そんな三人に迫る一人の男。コートを羽織り、鋭い目付きをしている。
「手軽そうなのから殺ってやる」
包丁を売っているお店から包丁を一本強奪すると、大声で叫びながら包丁を振り回していく。一気に周囲はパニックになり、男から逃げるように離れていく。
「お前からだ! ウハハ!」
「きゃっ!」
逃げるのが遅れたリームが捕まってしまう。包丁をリームの首元に突き付けながら、男は大声で名乗った。

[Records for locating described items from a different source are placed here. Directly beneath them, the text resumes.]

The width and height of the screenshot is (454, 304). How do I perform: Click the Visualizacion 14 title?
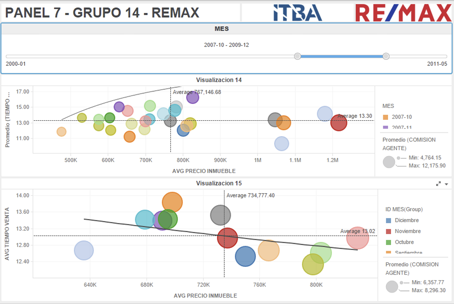(x=219, y=80)
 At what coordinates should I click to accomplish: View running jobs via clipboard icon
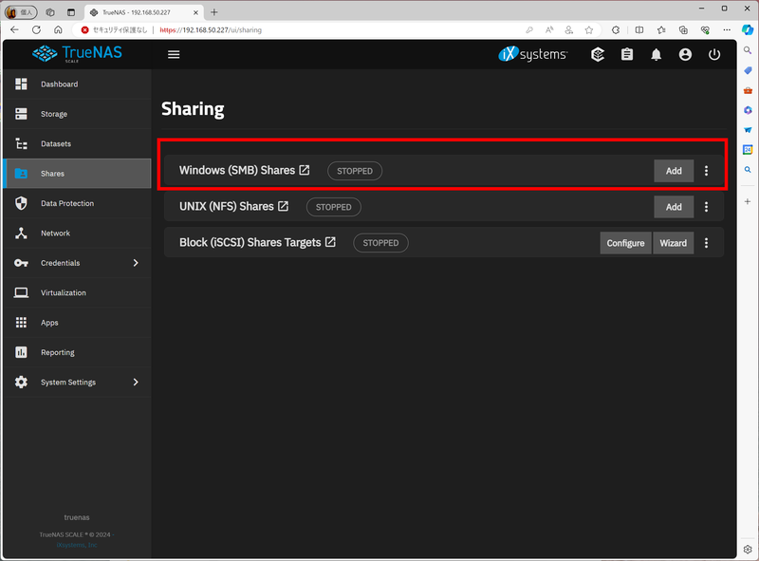[627, 54]
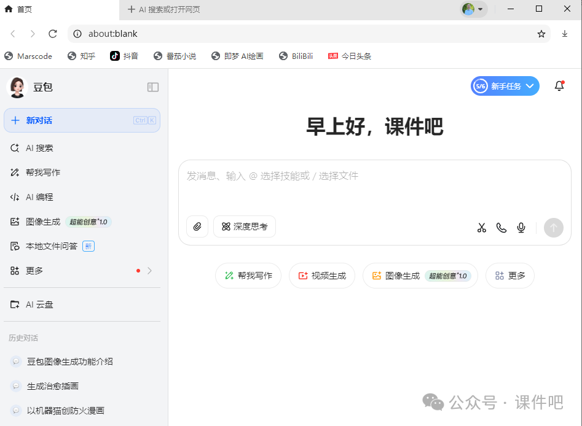Open the AI 编程 tool
The width and height of the screenshot is (582, 426).
[39, 196]
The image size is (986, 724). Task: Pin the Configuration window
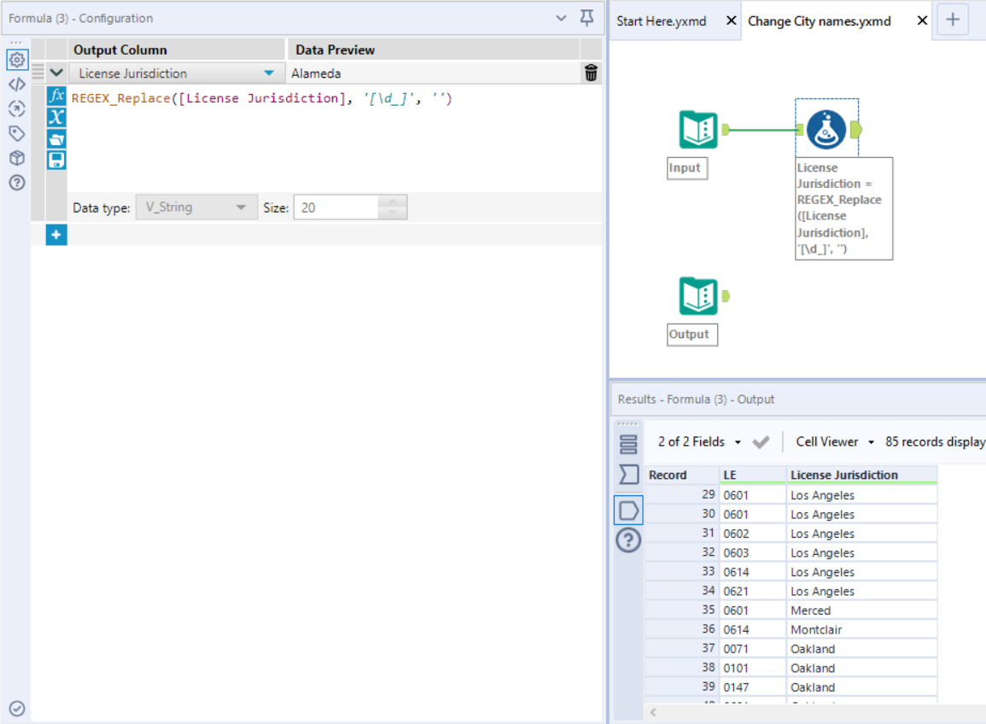click(x=586, y=18)
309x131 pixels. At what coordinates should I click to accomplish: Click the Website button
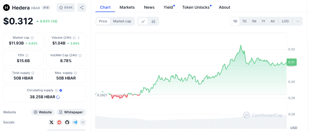click(43, 112)
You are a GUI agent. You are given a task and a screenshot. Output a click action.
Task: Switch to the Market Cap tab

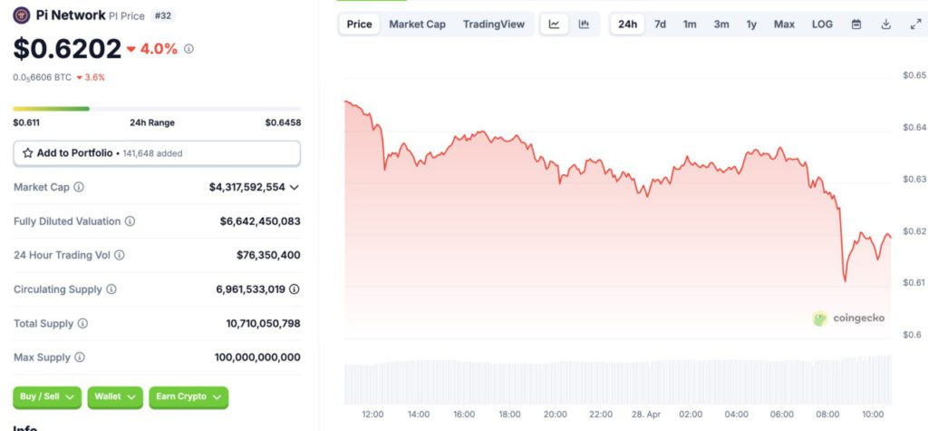417,24
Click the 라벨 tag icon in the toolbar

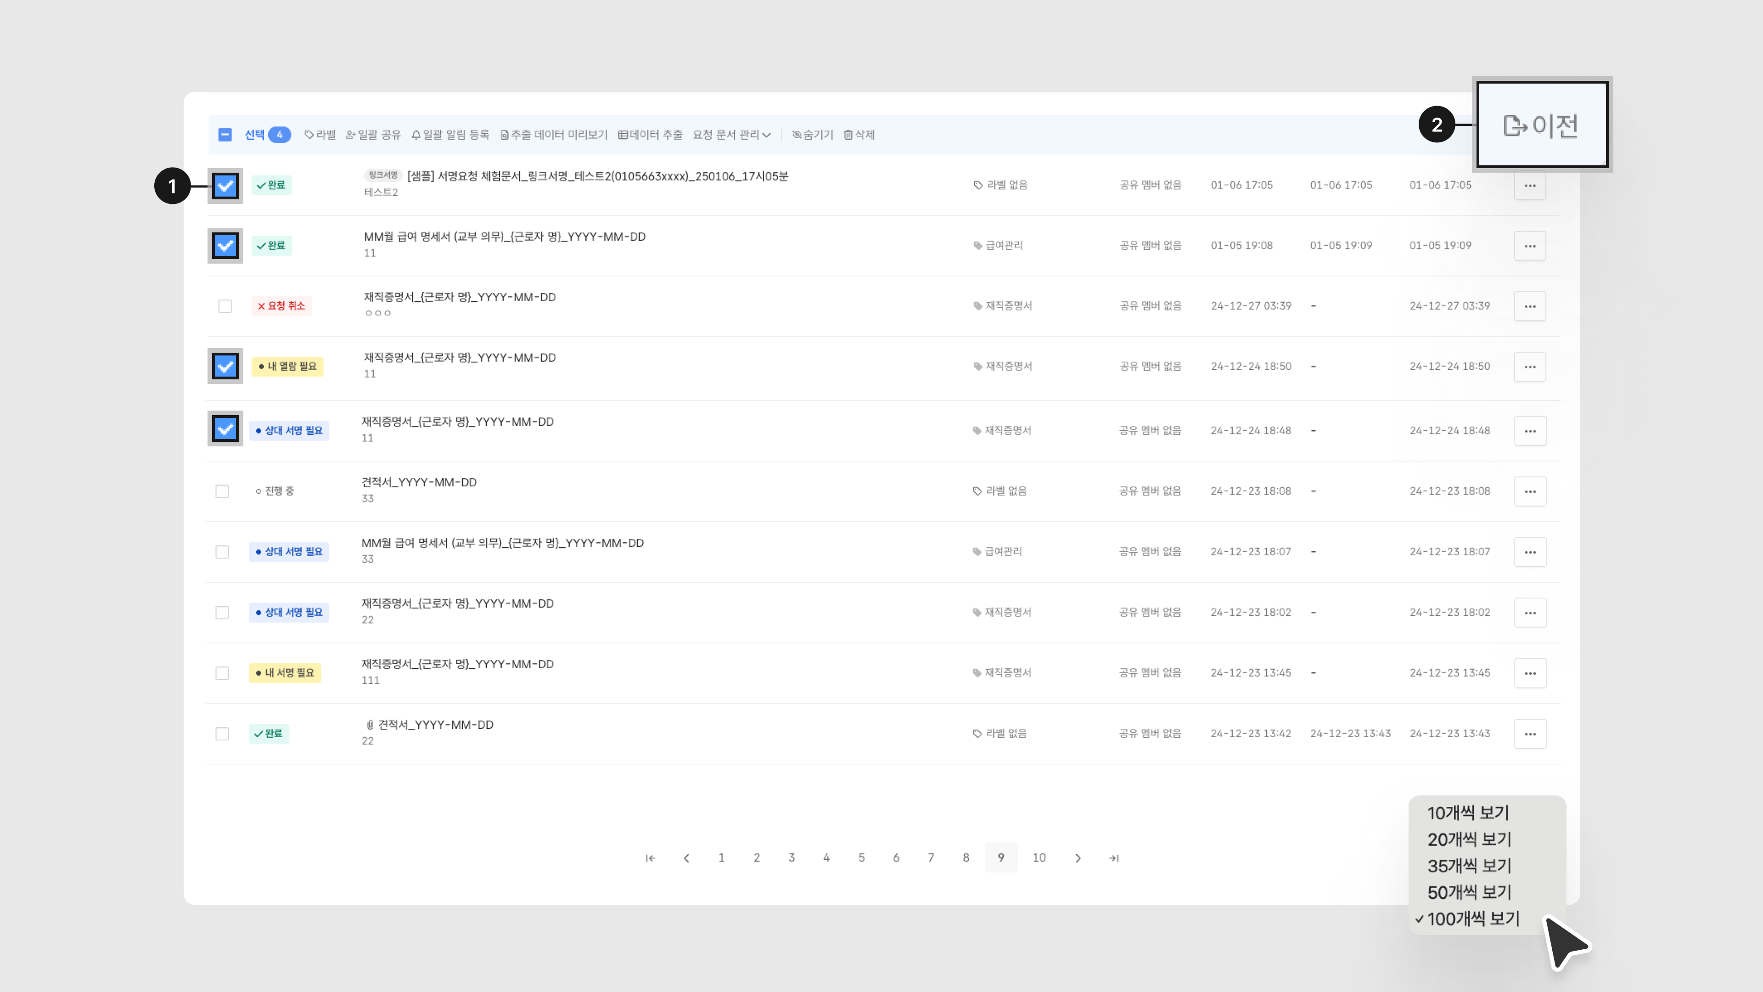[x=309, y=135]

「オイラは、リバルナ盗賊団の頭! オイラに歯向かえば殺す! 絶対に近付くんじゃないぞ!」
包丁を地面に落とすと、人目を避けるため路地裏へ。後退りするリームを壁際まで追い込んだ頭の目が見開いた。
「ひとしきり遊んでからでもいいだろう。ククク」
「来るんじゃない!」
「無駄なこと」
ガクガク身体を震わすリームを嘲笑う頭。もう駄目だと目を瞑ったリームだが、頭が近付いてくる様子はない。恐る恐る目を開けたリームに映ったのは、エクスの後ろ姿だった。
「エクス!?」
「だーれも怖がって助けに行かないからな。黙って見殺しにされてたまるかよ」
「馬鹿なガキだ……二人共な」
「……バレたか。面倒な奴じゃ」
リームと頭に割って入るエクスと、頭の背後で構えていたソア。他に駆け付けた者はいない。
「リバルナ盗賊団の恐ろしさ、思い知れ!」
「!?」
一瞬で間合いを詰められたソアは、首を掴まれたまま持ち上げられる。苦しみで足をバタつかせているのを面白がられ睨み付ける。笑みを浮かべていた頭の顔が怒りに変わり、ソアを放り投げてしまう。
「「ソア!?」」
「……うっ……」
「所詮はガキ。そこで大人しくしていれば、後で遊んでやろう」
再びエクスとリームの方を向いて近付いていく。頭の表情は怒りに満ちている。そんな頭と対峙してもリームを守ろうと必死になるエクス。
「ガキがオイラに歯向かうなんざ生意気だ。あの屈辱を忘れてなるものか!」
「エクス逃げて! 私なんかいいから!」
「嫌だ! 友達を見殺しなんか出来ないよ!」
「度胸だけは認めてやろう!」
迫り来る頭の殺気。エクスはリームを守る盾に徹し、リームは祈るようにエクスに手を置いた。高鳴る心臓。頭の腕が伸びてきた。
「……到着って」
頭とエクスの間に割って入ってきた少年。どこからともなく一瞬で現れると、頭を挨拶代わりに殴った。
「ぐはっ!?」
「間一髪って。にょんちゃんの方も幻覚とは。爆弾は本物だったけどって」
「……貴様は!?」
「お前の企みは終わりだって! 俺には幻覚は効かないって!」
「「ウルさん!!」」
黒髪の少年ウルの到着。現場の空気が一気に変わった。